[Collected data]
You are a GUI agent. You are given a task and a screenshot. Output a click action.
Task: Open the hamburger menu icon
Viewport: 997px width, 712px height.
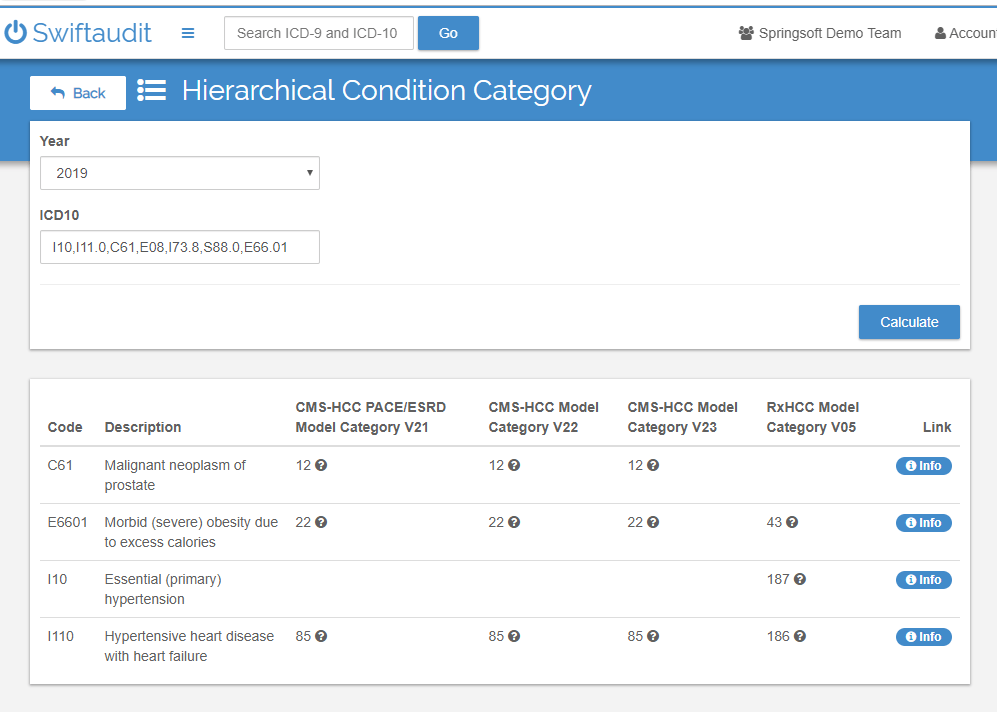click(188, 33)
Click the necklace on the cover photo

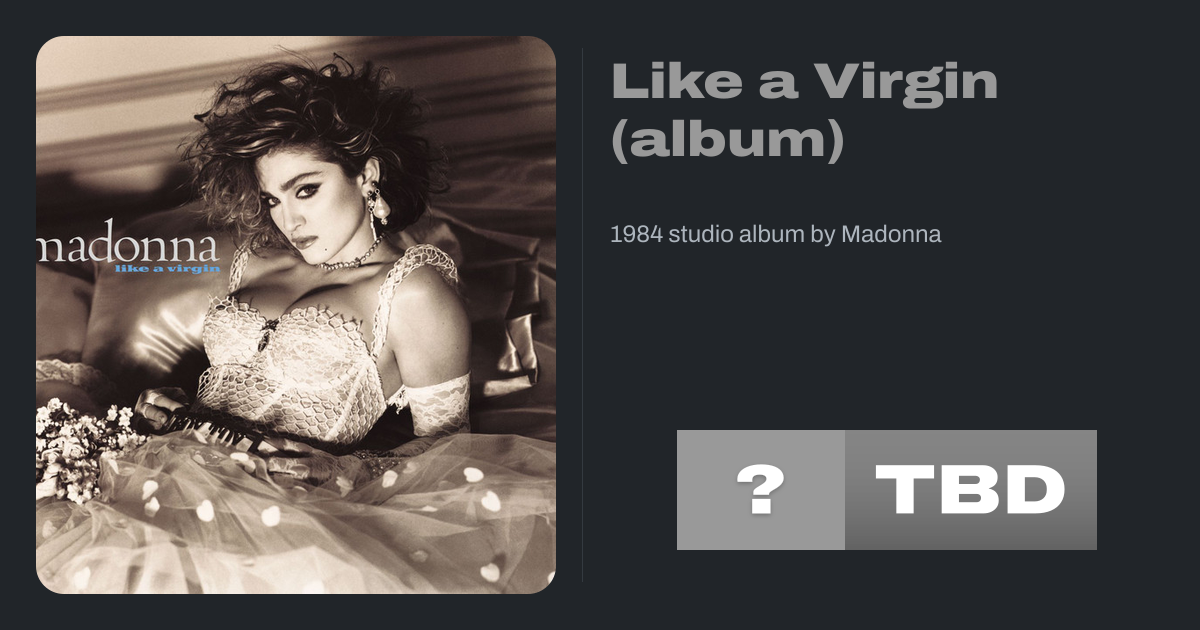(352, 256)
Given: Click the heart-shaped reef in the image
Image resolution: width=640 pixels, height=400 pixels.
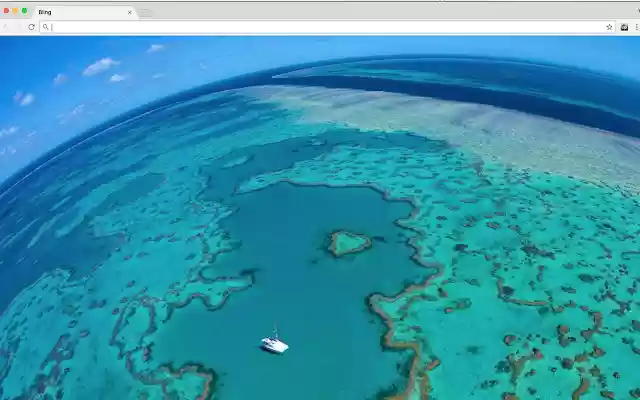Looking at the screenshot, I should [349, 243].
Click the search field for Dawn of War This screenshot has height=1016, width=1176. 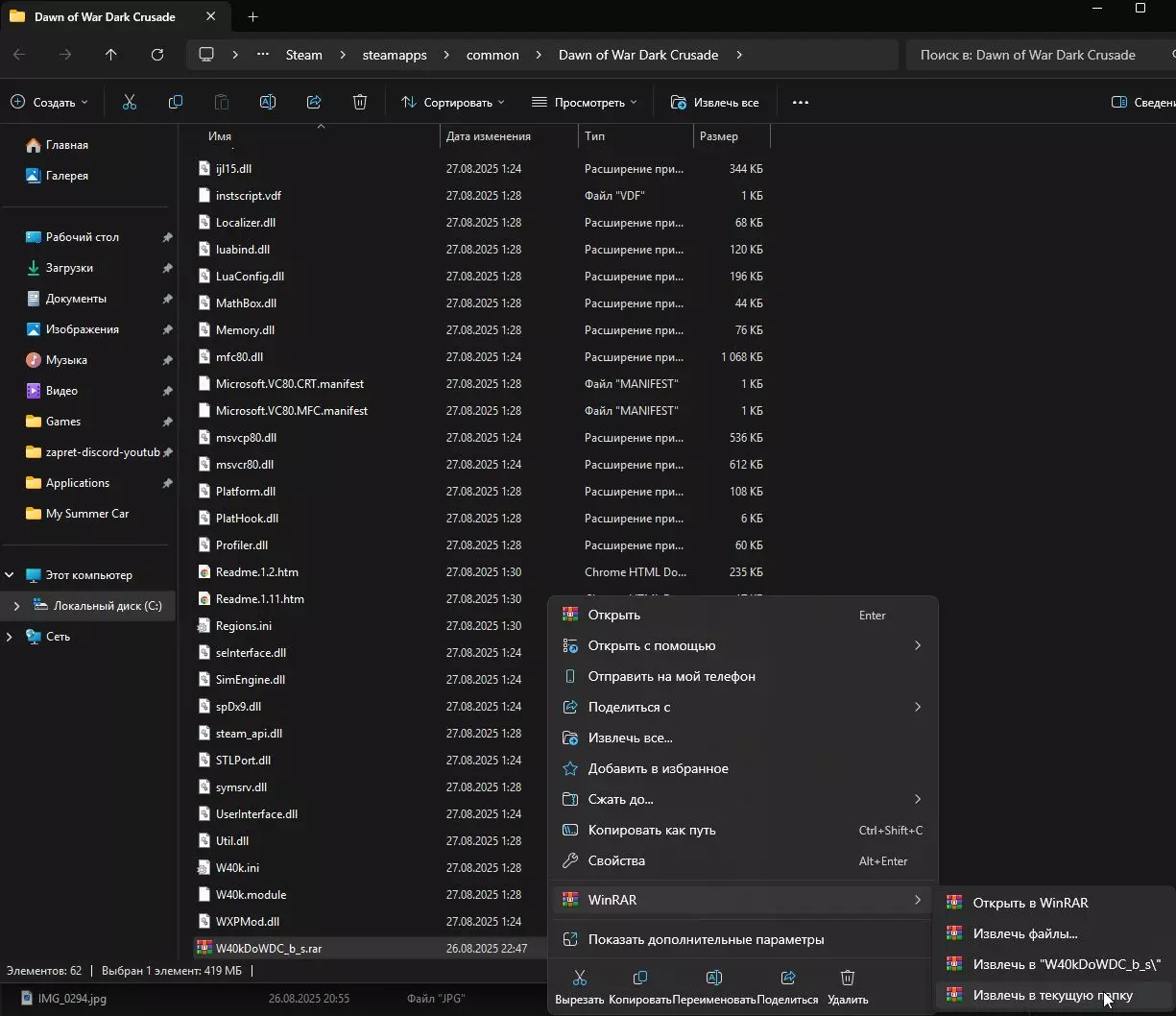point(1037,55)
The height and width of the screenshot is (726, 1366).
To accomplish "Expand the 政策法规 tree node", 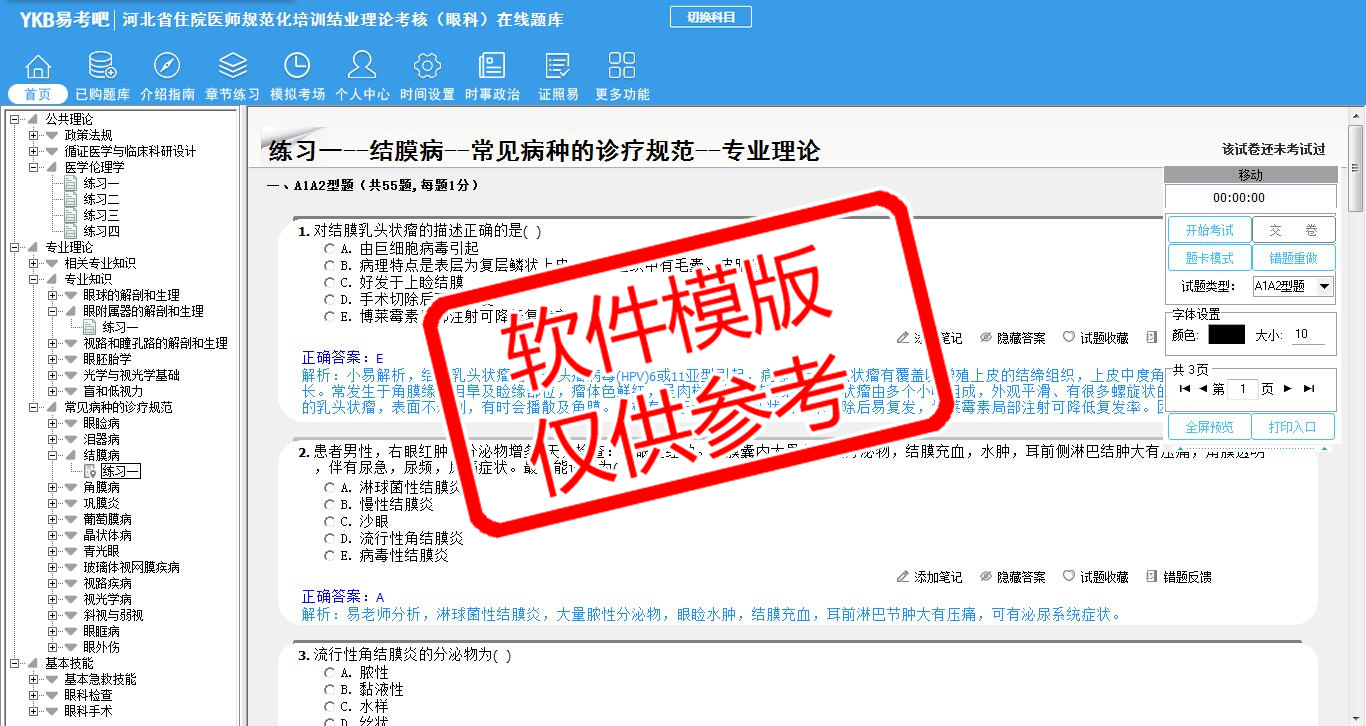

Assigned task: Pictures stay out. Print the lines of the records above exactly, from the first through the one with "Given: Click the".

Result for this exercise:
You are a GUI agent. You are given a task and a screenshot. Output a click action.
Task: Open the hamburger menu icon
Viewport: 997px width, 712px height.
click(188, 33)
Click the necklace on the cover photo

(352, 256)
Given: Click the heart-shaped reef in the image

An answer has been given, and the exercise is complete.